To further our understanding on the antibacterial activity of single-walled carbon nanotubes (SWCNTs), high purity SWCNTs with average diameter of 0.83 nm and (7,5) chirality as dominate (n,m) structure were dispersed in a biocompatible surfactant solution. Ultraviolet-visible-near-infrared radiation absorption spectroscopy was employed to monitor the aggregation of SWCNTs. The results demonstrated that individually dispersed SWCNTs were more toxic than SWCNT aggregates toward bacteria (gram-negative Escherichia coli, Pseudomonas aeruginosa, and gram-positive Staphylococcus aureus, Bacillus subtilis).
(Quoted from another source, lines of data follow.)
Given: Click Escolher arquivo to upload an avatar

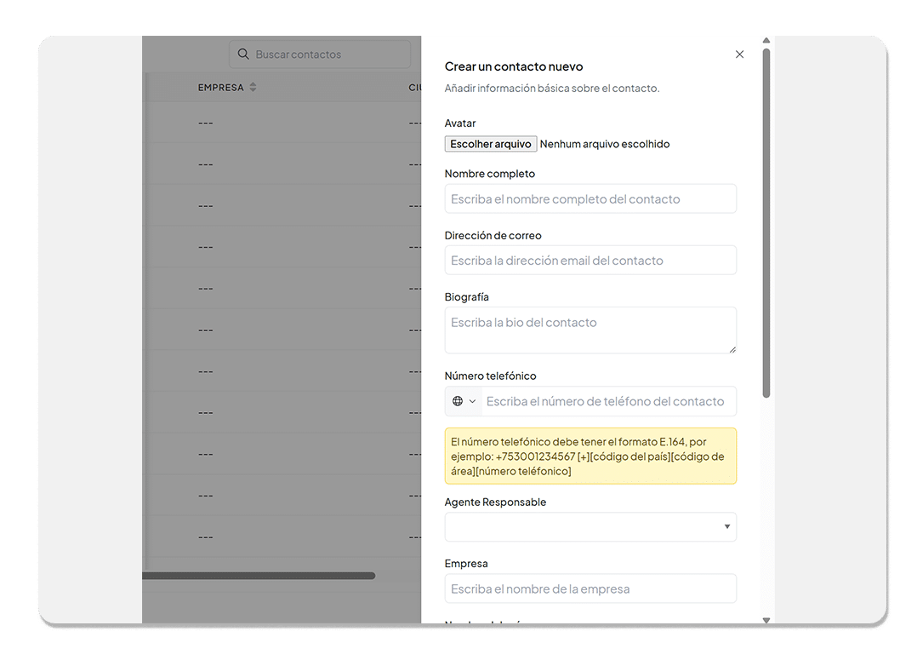Looking at the screenshot, I should 490,143.
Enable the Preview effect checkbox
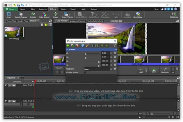This screenshot has height=122, width=183. [x=85, y=72]
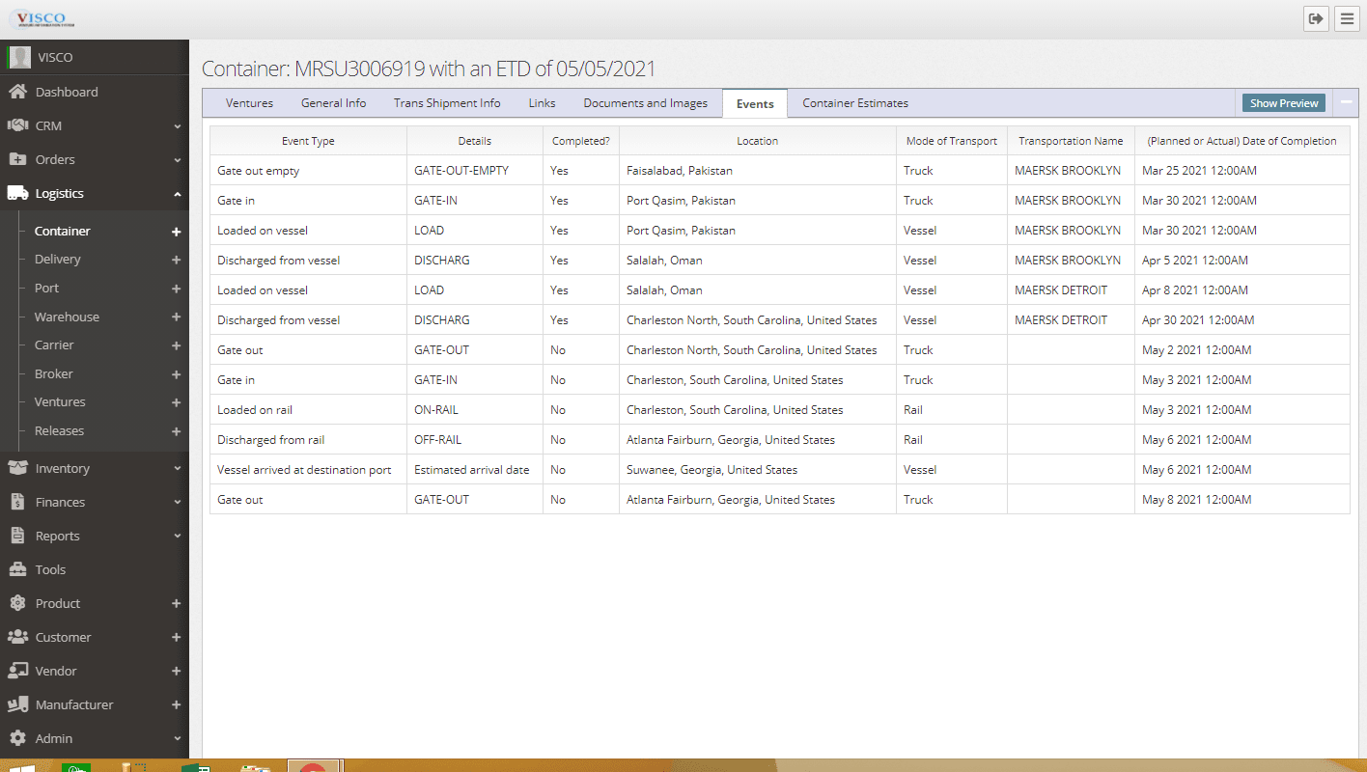Click plus icon beside Warehouse

click(x=176, y=317)
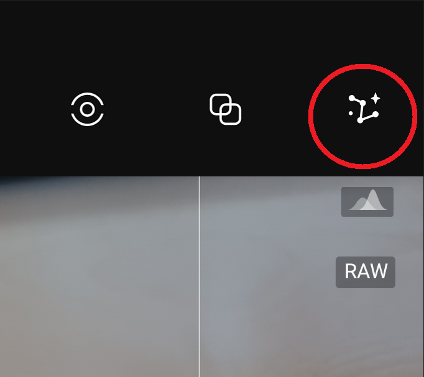Click lower square of the overlapping squares icon

231,114
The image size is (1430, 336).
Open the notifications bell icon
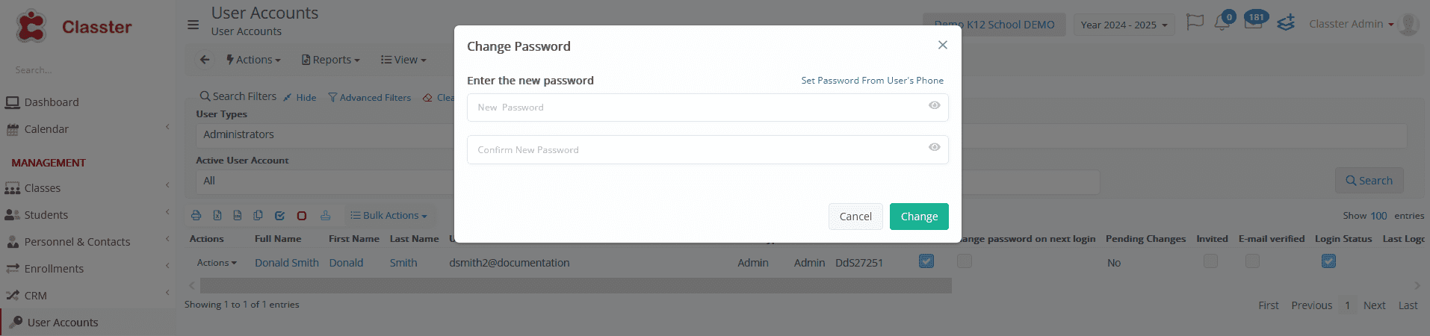point(1222,23)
Individually dispersed SWCNTs can be visualized as numerous moving "nano darts" in the solution, constantly attacking the bacteria; thereby, degrading the bacterial cell integrity and causing the cell death. Controlled experimental results suggested that inhibiting cell growth and oxidative stress were not the major causes responsible for the death of cells. Furthermore, the detrimental effects of Co metal residues (up to 1 mug/mL) on SWCNT samples can be ruled out. Atomic force microscope study conducted in suspension proved that the death rates of bacteria were strongly correlated with their mechanical properties; soft cells were more vulnerable to SWCNT piercing. The antibacterial activity of SWCNTs can be remarkably improved by enhancing the SWCNT physical puncture on bacteria in the following ways: (1) dispersing SWCNTs individually to sharpen the nano darts; (2) increasing SWCNT concentration to raise the population density of nano darts; and (3) elevating the shaking speed of incubation to speed up the nano darts. This study elucidated several factors controlling the antibacterial activity of pristine SWCNTs and it provided an insight in developing strategies that can maximize the SWCNT application potentials while minimizing the health and environment risks.